|Título||Evaluation of oxidative DNA damage promoted by storage in sperm from sex-reversed rainbow trout.|
|Publication Type||Journal Article|
|Authors||Pérez-Cerezales, S, Martínez-Páramo, S, Cabrita, E, Martínez-Pastor, F, de Paz, P, Herráez, MP|
|Year of Publication||2009|
|Date Published||2009 Mar 1|
|Palavras-chave||Animals, Cryopreservation, DNA Damage, Female, Male, Semen Preservation, Spermatozoa|
Short-term storage and cryopreservation of sperm are two common procedures in aquaculture, used for routine practices in artificial insemination reproduction and gene banking, respectively. Nevertheless, both procedures cause injuries affecting sperm motility, viability, cell structure and DNA stability, which diminish reproductive success. DNA modification is considered extremely important, especially when sperm storage is carried out with gene banking purposes. DNA damage caused by sperm storage is not well characterized and previous studies have reported simple and double strand breaks that have been attributed to oxidative events promoted by the generation of free radicals during storage.

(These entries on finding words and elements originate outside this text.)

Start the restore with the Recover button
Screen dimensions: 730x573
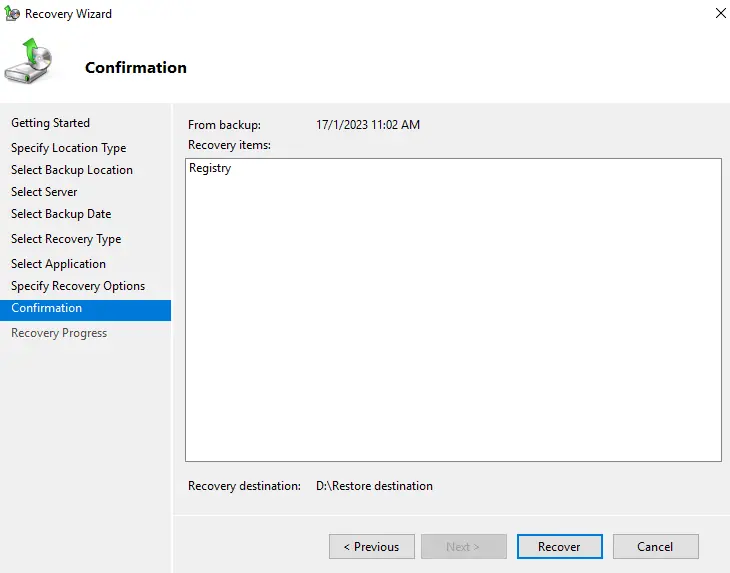pos(559,547)
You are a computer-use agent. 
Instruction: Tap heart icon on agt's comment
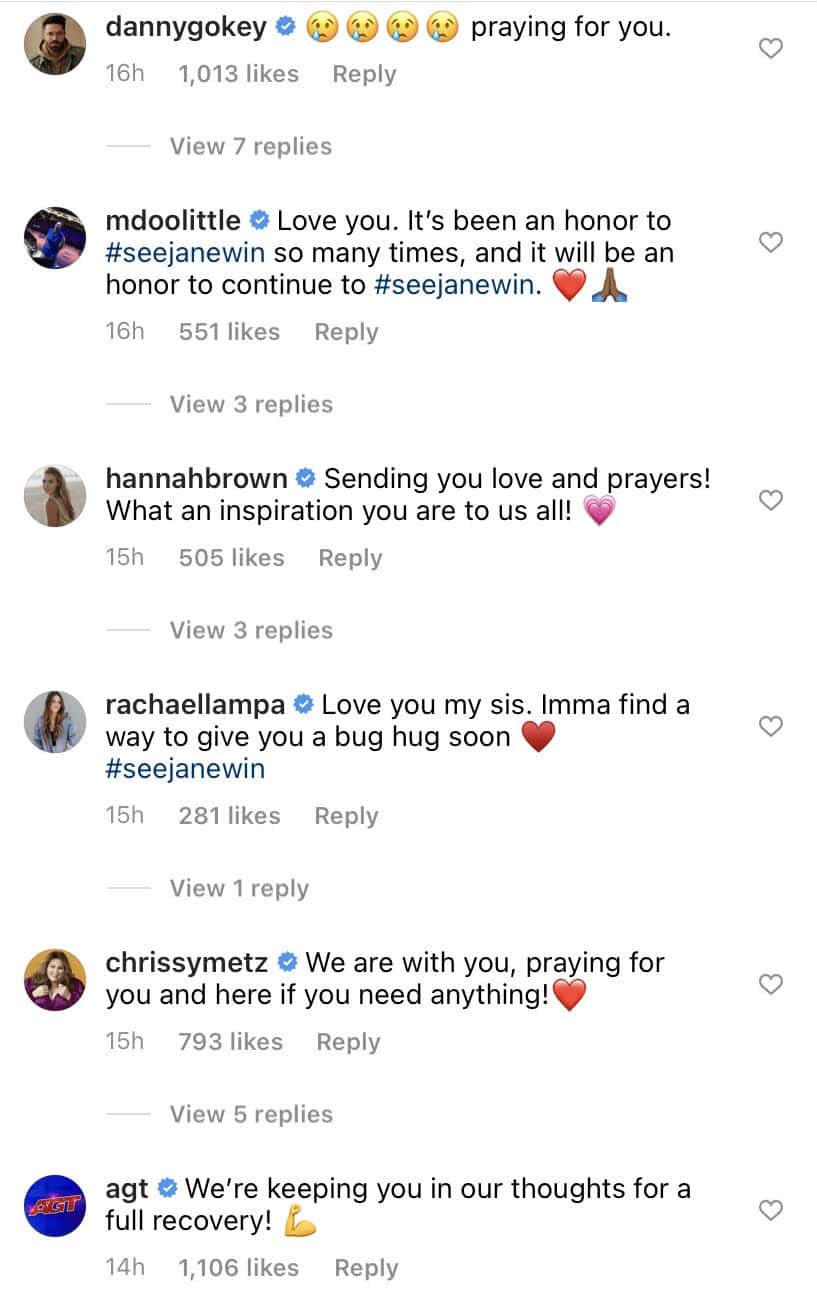pos(770,1210)
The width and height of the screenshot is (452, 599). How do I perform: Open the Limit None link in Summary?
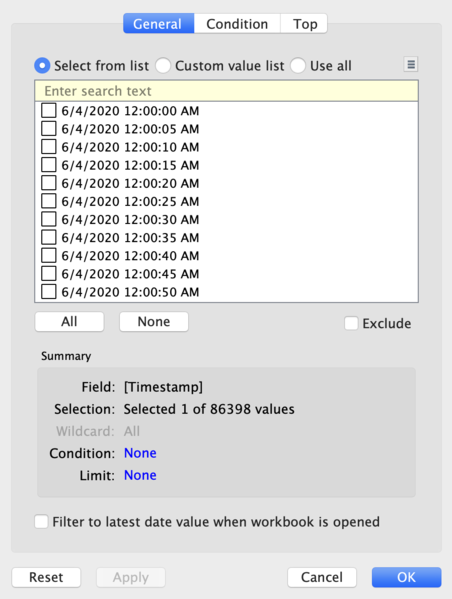coord(140,475)
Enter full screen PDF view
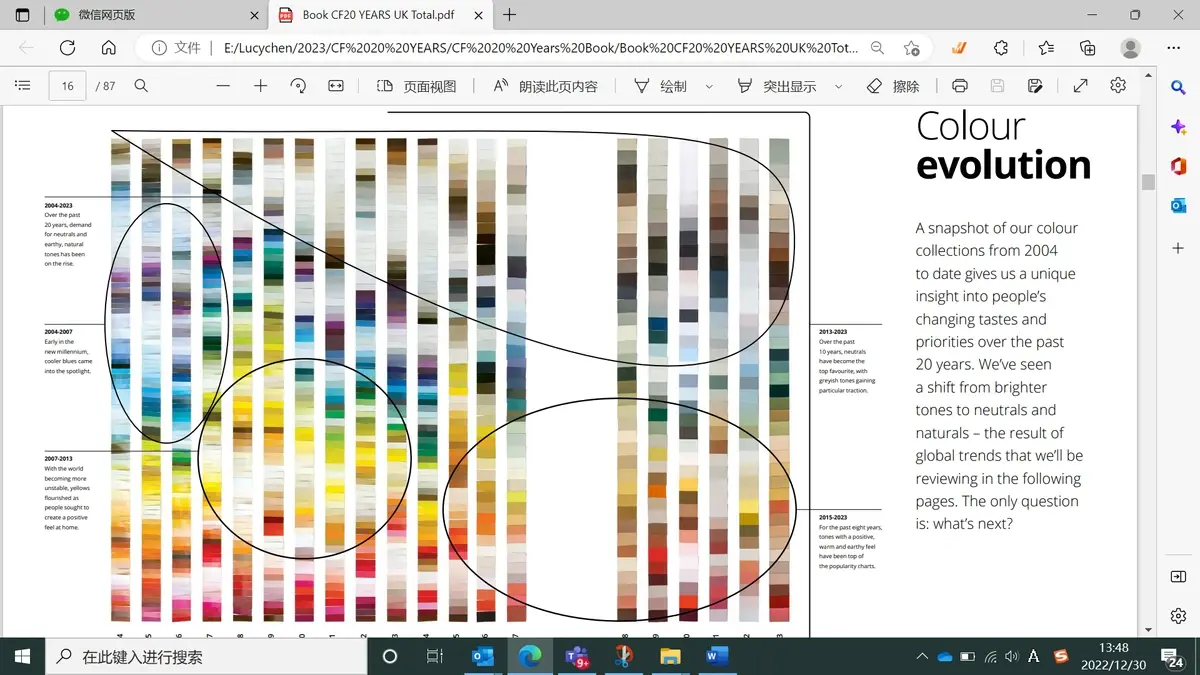Image resolution: width=1200 pixels, height=675 pixels. tap(1080, 86)
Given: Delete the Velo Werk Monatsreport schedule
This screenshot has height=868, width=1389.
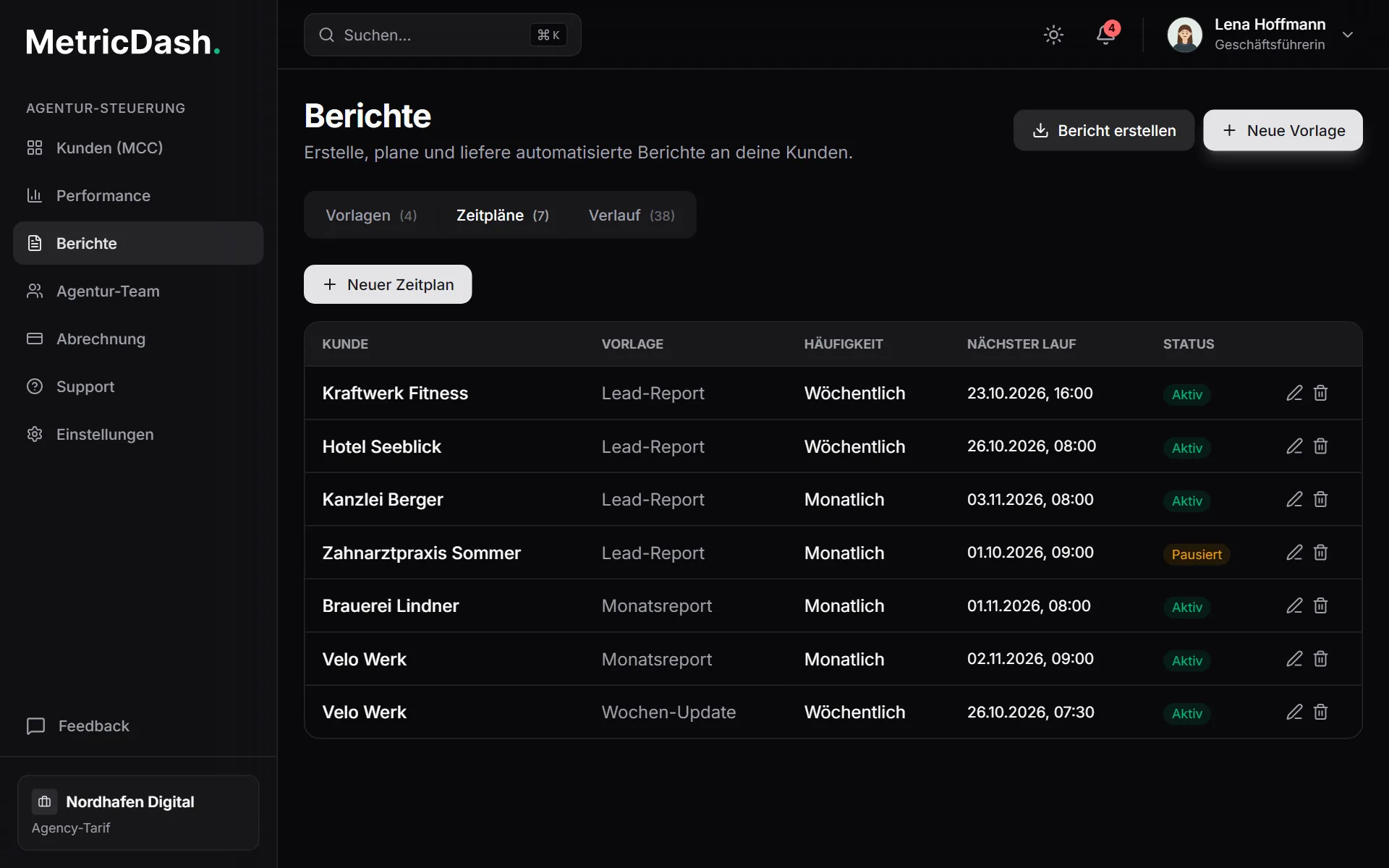Looking at the screenshot, I should (1320, 659).
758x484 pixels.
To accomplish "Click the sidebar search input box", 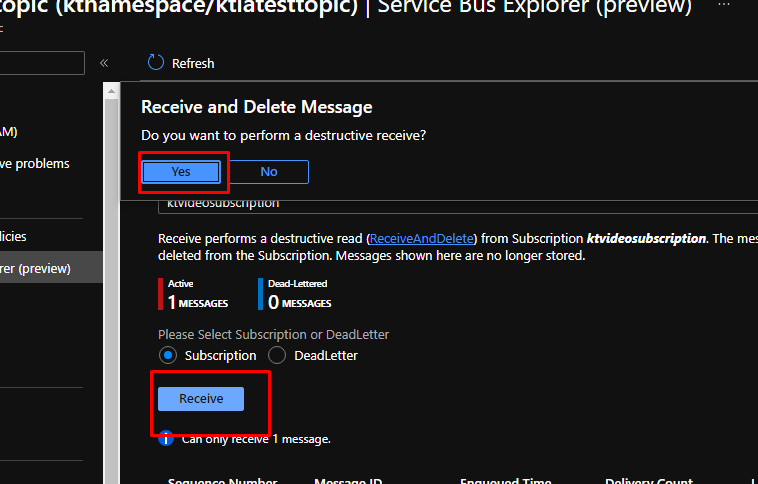I will (42, 63).
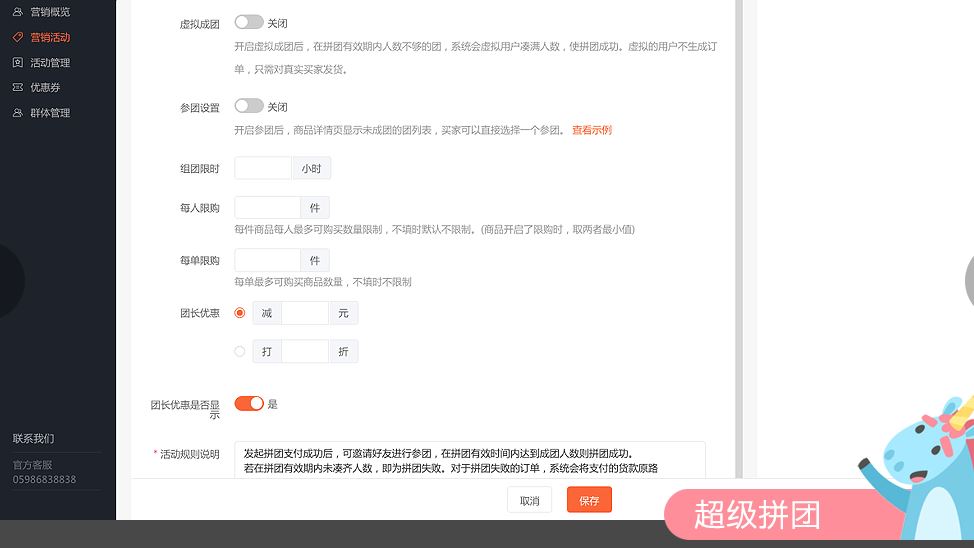974x548 pixels.
Task: Click the 营销活动 tag icon
Action: coord(18,37)
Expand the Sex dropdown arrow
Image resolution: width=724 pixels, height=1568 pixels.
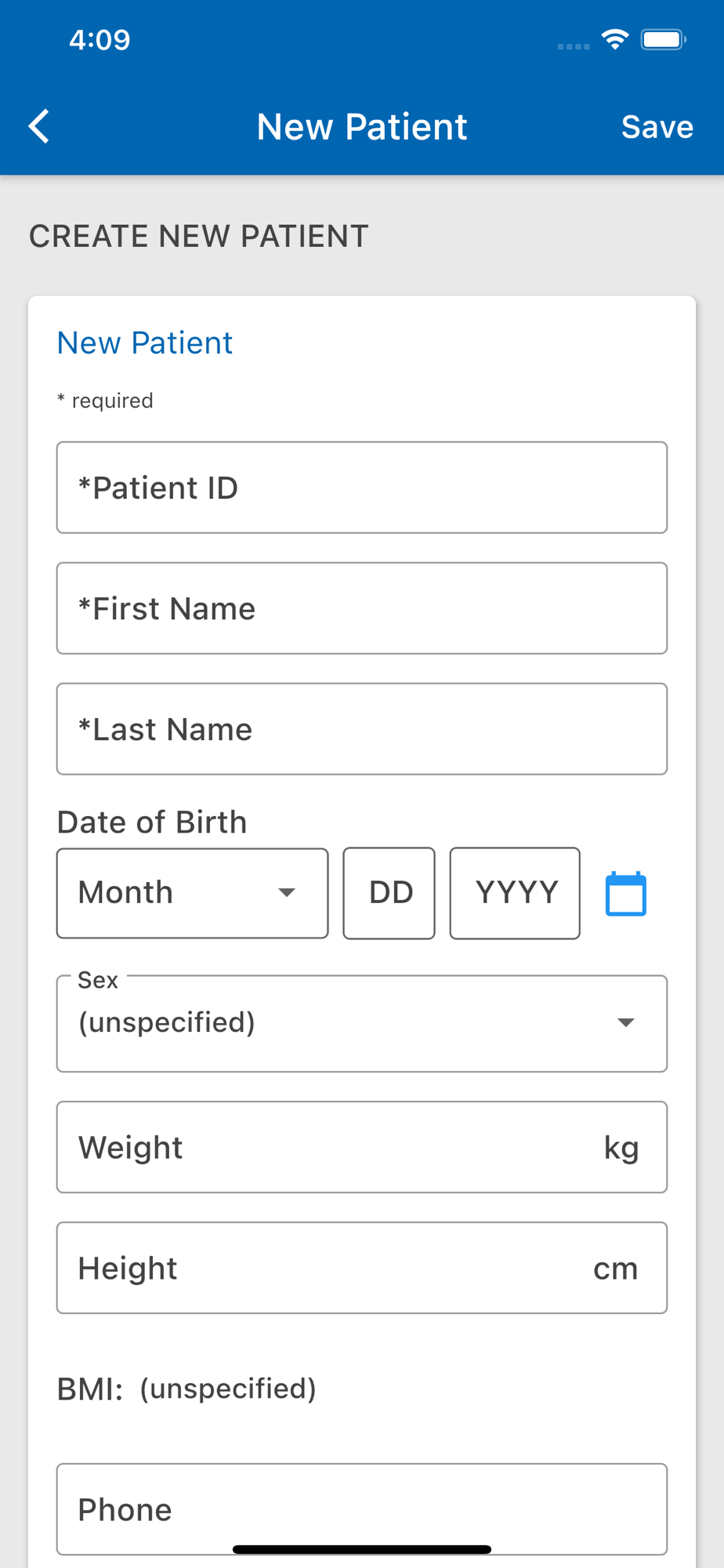(x=625, y=1022)
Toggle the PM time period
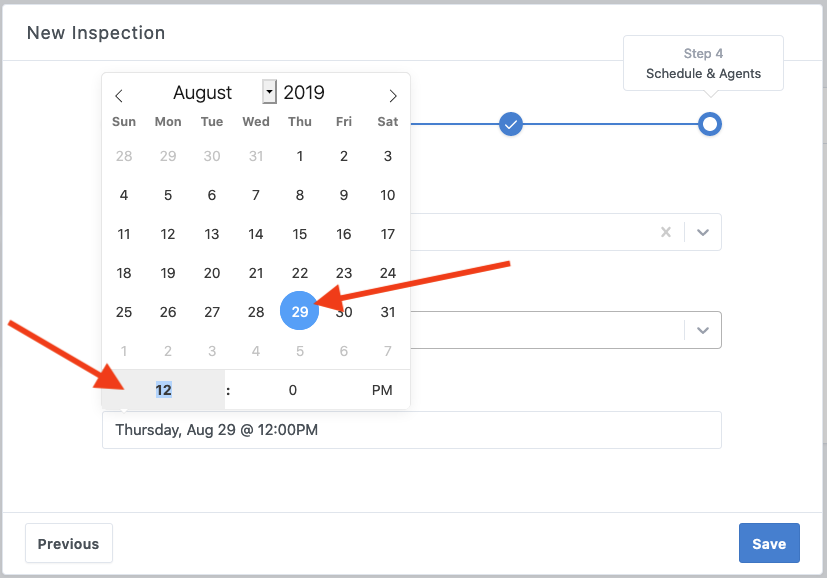The image size is (827, 578). pos(382,390)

The objective of this study was to reveal DNA fragmentation and to explore the presence of oxidized bases that could be produced by oxidative events during short-term storage and cryopreservation in sex-reversed rainbow trout (Oncorhynchus mykiss) spermatozoa. Sperm from six males was analyzed separately. Different aliquots of the samples were stored 2h (fresh) or 5 days at 4 degrees C or were cryopreserved. Then spermatozoa were analyzed using the Comet assay, as well as combining this method with digestion with two endonucleases from Escherichia coli (Endonuclease III, that cut in oxidized cytosines, and FPG, cutting in oxidized guanosines). Both storage procedures yielded DNA fragmentation, but only short-term storage oxidative events were clearly detected, showing that oxidative processes affect guanosines rather than cytosines. Cryopreservation increases DNA fragmentation but the presence of oxidized bases was not noticed, suggesting that mechanisms other than oxidative stress could be involved in DNA fragmentation promoted by freezing.